Innovator U.S. Equity Buffer ETF – May (BMAY)
The Innovator U.S. Equity Buffer ETF – May is one entry in Innovator’s family of buffer funds, each using index options to cushion losses while capping gains. The May series runs its protective collar on a May monthly cycle, resetting every 30 days to implement a fresh set of put-call strikes that target specific buffer and upside-cap levels.
The collar mechanism and reset rhythm
Each month, the May fund’s manager constructs an options collar tied to the S&P 500. The collar consists of two sides. On the downside, the fund buys put options at a strike below the current index level; this put creates a floor, protecting shareholders against losses beyond that strike (the “buffer”). On the upside, the fund sells call options, surrendering gains beyond a cap level in exchange for the premium that helps pay for the puts.
The specific strikes — how far below for the puts, how far above for the calls — are chosen to approximate Innovator’s target buffer and cap for the May series. If the target is a 9% buffer and 10% cap, the May collar will be calibrated to those levels. On the last day of each month, the prior month’s options expire, and the fund enters into a new, fresh collar for the next month.
This monthly reset is the fund’s defining rhythm. It means that if the full buffer is exhausted in a down month, the next month’s new collar provides a fresh buffer. But it also means that any gains above the cap are crystallized and lost — the fund resets to the new spot, and the next month’s collar does not carry forward uncaptured upside.
How it differs from a static hedge
A static hedge — say, buying a protective put once and holding it for a year — would protect against losses but also cost a lot in premium. The monthly roll is cheaper because it is repeated and managed actively. Instead of one large upfront cost, the manager executes the collar each month and captures gains on the calls to partially offset the puts. This active management keeps the net cost lower than a true insurance policy would be.
The tradeoff is that the fund’s actual protection depends on flawless options-market execution every month and on the fund manager’s skill in setting appropriate strikes. If options markets become illiquid or dislocate (as they did during the 2020 COVID crash and the 2024 VIX spike), the fund’s stated buffer may not hold.
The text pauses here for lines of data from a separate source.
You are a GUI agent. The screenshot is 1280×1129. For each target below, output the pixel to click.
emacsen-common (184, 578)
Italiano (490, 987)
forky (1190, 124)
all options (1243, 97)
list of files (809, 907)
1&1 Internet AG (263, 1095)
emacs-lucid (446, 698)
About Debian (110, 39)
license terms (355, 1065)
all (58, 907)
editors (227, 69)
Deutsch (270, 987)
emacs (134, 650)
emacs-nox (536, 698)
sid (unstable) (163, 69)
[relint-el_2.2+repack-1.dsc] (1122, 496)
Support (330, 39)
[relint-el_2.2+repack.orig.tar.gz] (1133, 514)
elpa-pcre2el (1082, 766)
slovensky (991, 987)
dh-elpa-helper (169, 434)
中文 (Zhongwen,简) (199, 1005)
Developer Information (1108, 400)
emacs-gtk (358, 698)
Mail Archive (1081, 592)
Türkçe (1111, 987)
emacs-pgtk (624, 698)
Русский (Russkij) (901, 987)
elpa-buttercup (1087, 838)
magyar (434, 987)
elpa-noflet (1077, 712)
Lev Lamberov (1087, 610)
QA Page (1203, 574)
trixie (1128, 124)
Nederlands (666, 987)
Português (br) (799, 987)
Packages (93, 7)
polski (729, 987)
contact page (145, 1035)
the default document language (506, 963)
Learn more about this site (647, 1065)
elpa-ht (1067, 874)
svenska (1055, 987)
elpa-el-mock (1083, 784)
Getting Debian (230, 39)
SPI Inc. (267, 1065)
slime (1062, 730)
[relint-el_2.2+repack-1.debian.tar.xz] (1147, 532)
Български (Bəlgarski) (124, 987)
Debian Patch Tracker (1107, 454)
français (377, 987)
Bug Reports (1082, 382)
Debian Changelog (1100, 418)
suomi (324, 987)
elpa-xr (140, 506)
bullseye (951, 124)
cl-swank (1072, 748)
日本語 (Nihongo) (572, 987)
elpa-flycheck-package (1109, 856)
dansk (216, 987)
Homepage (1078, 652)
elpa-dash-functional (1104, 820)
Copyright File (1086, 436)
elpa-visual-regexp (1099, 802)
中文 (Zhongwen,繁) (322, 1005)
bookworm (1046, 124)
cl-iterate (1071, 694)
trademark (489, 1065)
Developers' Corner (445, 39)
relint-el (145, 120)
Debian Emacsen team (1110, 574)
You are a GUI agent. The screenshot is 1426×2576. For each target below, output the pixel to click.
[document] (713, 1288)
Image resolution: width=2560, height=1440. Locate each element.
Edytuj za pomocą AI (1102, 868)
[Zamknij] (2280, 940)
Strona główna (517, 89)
The May cycle and calendar considerations
The May series, like all Innovator buffer funds, includes a specific expiration date each month — the third Friday of May and then onward monthly after that. Investors who hold BMAY through a month-end will experience the rolling reset automatically; the fund’s NAV on the last trading day of the month reflects the prior month’s collar outcome, and the fund’s new NAV on the first trading day of the next month reflects the new collar’s inception.
Over time, if a calendar-aware investor buys BMAY early in a month and sells late in that month, they are betting that the fund will outperform the S&P 500 within that month’s buffer-and-cap bounds. If they hold for years, the monthly resets blend together, and performance depends on the average monthly outcomes — which, in flat or down markets, should favour the buffer fund, but in strong up markets, should lag.
Costs and the active-management fee
Unlike passive index funds, BMAY carries an active management fee (the expense ratio reflects this and also includes the costs of executing the options trades). This cost is meaningful — buffer ETFs are more expensive than broad index funds — and investors should verify that the benefit of the buffer justifies the cost in their specific situation.
Who BMAY serves
Buffer ETFs like the May series are built for investors who prioritize loss-limiting over maximum return. A portfolio manager may use BMAY as a defensive position in a client’s core equity allocation, particularly near market peaks. A self-directed investor who is risk-averse and has a long time horizon can benefit from the psychological comfort of knowing losses are bounded, even if that comfort comes at the cost of missing some upside in bull markets.
The fund is not suitable for aggressive growth portfolios, for traders seeking maximum volatility exposure, or for investors with high conviction in a near-term market rally.
Monitoring and research
The fund publishes a monthly fact sheet after month-end showing the realized buffer and cap for the prior month — useful data for understanding how the collar actually worked. The prospectus lays out the fund’s strategy and the risks, including the possibility that extreme market moves could exceed the stated buffer. A reader should examine several months of fact sheets to understand the real, not theoretical, pattern of performance.